**What you need to do:** Line by line, copy out the data below exactly.

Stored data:
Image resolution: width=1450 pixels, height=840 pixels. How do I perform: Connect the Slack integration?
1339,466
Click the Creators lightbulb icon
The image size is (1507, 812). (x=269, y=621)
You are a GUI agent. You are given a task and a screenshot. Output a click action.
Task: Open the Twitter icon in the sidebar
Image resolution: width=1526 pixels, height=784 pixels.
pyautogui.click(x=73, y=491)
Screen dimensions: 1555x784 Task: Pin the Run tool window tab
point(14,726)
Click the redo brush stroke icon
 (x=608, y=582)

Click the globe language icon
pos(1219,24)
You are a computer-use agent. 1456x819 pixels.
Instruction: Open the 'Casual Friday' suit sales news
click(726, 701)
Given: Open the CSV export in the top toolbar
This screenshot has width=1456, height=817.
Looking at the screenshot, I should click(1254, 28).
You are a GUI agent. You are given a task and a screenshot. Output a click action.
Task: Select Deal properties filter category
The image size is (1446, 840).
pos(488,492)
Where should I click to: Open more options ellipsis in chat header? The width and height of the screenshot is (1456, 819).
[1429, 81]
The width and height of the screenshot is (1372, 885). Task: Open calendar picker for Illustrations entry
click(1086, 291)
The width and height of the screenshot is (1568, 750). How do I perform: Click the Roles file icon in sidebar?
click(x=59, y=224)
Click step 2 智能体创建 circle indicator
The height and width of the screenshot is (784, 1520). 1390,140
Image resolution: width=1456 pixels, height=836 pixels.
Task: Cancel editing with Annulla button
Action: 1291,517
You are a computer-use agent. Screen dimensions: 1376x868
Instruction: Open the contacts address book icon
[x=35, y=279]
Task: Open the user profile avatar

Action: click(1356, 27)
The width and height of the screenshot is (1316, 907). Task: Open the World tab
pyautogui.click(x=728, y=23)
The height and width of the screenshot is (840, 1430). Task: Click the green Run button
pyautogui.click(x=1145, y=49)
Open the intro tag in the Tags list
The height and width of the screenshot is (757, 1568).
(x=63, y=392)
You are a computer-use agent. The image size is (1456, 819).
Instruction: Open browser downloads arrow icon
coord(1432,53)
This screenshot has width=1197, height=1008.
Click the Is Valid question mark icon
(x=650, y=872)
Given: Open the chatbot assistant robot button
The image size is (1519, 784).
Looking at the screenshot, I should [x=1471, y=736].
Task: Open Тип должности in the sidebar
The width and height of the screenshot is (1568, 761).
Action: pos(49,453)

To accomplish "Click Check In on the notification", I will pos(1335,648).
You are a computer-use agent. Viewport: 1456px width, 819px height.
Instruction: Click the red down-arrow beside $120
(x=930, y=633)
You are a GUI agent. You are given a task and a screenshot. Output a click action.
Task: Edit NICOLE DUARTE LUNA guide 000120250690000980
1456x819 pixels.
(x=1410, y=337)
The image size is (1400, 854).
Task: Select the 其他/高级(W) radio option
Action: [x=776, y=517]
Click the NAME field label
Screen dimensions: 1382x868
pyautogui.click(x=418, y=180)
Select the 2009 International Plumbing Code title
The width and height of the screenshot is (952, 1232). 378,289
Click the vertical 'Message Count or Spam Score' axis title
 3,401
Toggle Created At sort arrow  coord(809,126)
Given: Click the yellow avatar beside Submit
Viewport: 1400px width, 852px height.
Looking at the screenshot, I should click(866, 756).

**Output for this exercise:**
Image resolution: width=1450 pixels, height=840 pixels. How do I perform: Connect the Slack integration?
1339,466
Click the Creators lightbulb icon
The image size is (1507, 812). (x=269, y=621)
You are a GUI agent. You are given a task and a screenshot. Output a click action.
Task: Open the Twitter icon in the sidebar
Image resolution: width=1526 pixels, height=784 pixels.
pyautogui.click(x=73, y=491)
Screen dimensions: 1555x784 Task: Pin the Run tool window tab
point(14,726)
Click the redo brush stroke icon
 (x=608, y=582)

Click the globe language icon
pos(1219,24)
You are a computer-use agent. 1456x819 pixels.
Instruction: Open the 'Casual Friday' suit sales news
click(726, 701)
Given: Open the CSV export in the top toolbar
This screenshot has width=1456, height=817.
Looking at the screenshot, I should click(1254, 28).
You are a GUI agent. You are given a task and a screenshot. Output a click action.
Task: Select Deal properties filter category
The image size is (1446, 840).
pos(488,492)
Where should I click to: Open more options ellipsis in chat header? The width and height of the screenshot is (1456, 819).
[1429, 81]
The width and height of the screenshot is (1372, 885). Task: Open calendar picker for Illustrations entry
click(1086, 291)
The width and height of the screenshot is (1568, 750). How do I perform: Click the Roles file icon in sidebar?
click(x=59, y=224)
Click step 2 智能体创建 circle indicator
The height and width of the screenshot is (784, 1520). 1390,140
Image resolution: width=1456 pixels, height=836 pixels.
Task: Cancel editing with Annulla button
Action: 1291,517
You are a computer-use agent. Screen dimensions: 1376x868
Instruction: Open the contacts address book icon
[x=35, y=279]
Task: Open the user profile avatar

Action: click(1356, 27)
The width and height of the screenshot is (1316, 907). Task: Open the World tab
pyautogui.click(x=728, y=23)
The height and width of the screenshot is (840, 1430). Task: Click the green Run button
pyautogui.click(x=1145, y=49)
Open the intro tag in the Tags list
The height and width of the screenshot is (757, 1568).
(x=63, y=392)
You are a computer-use agent. The image size is (1456, 819).
Instruction: Open browser downloads arrow icon
coord(1432,53)
This screenshot has width=1197, height=1008.
Click the Is Valid question mark icon
(x=650, y=872)
Given: Open the chatbot assistant robot button
The image size is (1519, 784).
Looking at the screenshot, I should [x=1471, y=736].
Task: Open Тип должности in the sidebar
The width and height of the screenshot is (1568, 761).
Action: pos(49,453)

To accomplish "Click Check In on the notification", I will pos(1335,648).
You are a computer-use agent. Viewport: 1456px width, 819px height.
Instruction: Click the red down-arrow beside $120
(x=930, y=633)
You are a GUI agent. You are given a task and a screenshot. Output a click action.
Task: Edit NICOLE DUARTE LUNA guide 000120250690000980
1456x819 pixels.
(x=1410, y=337)
The image size is (1400, 854).
Task: Select the 其他/高级(W) radio option
Action: [x=776, y=517]
Click the NAME field label
Screen dimensions: 1382x868
pyautogui.click(x=418, y=180)
Select the 2009 International Plumbing Code title
The width and height of the screenshot is (952, 1232). 378,289
Click the vertical 'Message Count or Spam Score' axis title
 3,401
Toggle Created At sort arrow  coord(809,126)
Given: Click the yellow avatar beside Submit
Viewport: 1400px width, 852px height.
Looking at the screenshot, I should click(866, 756).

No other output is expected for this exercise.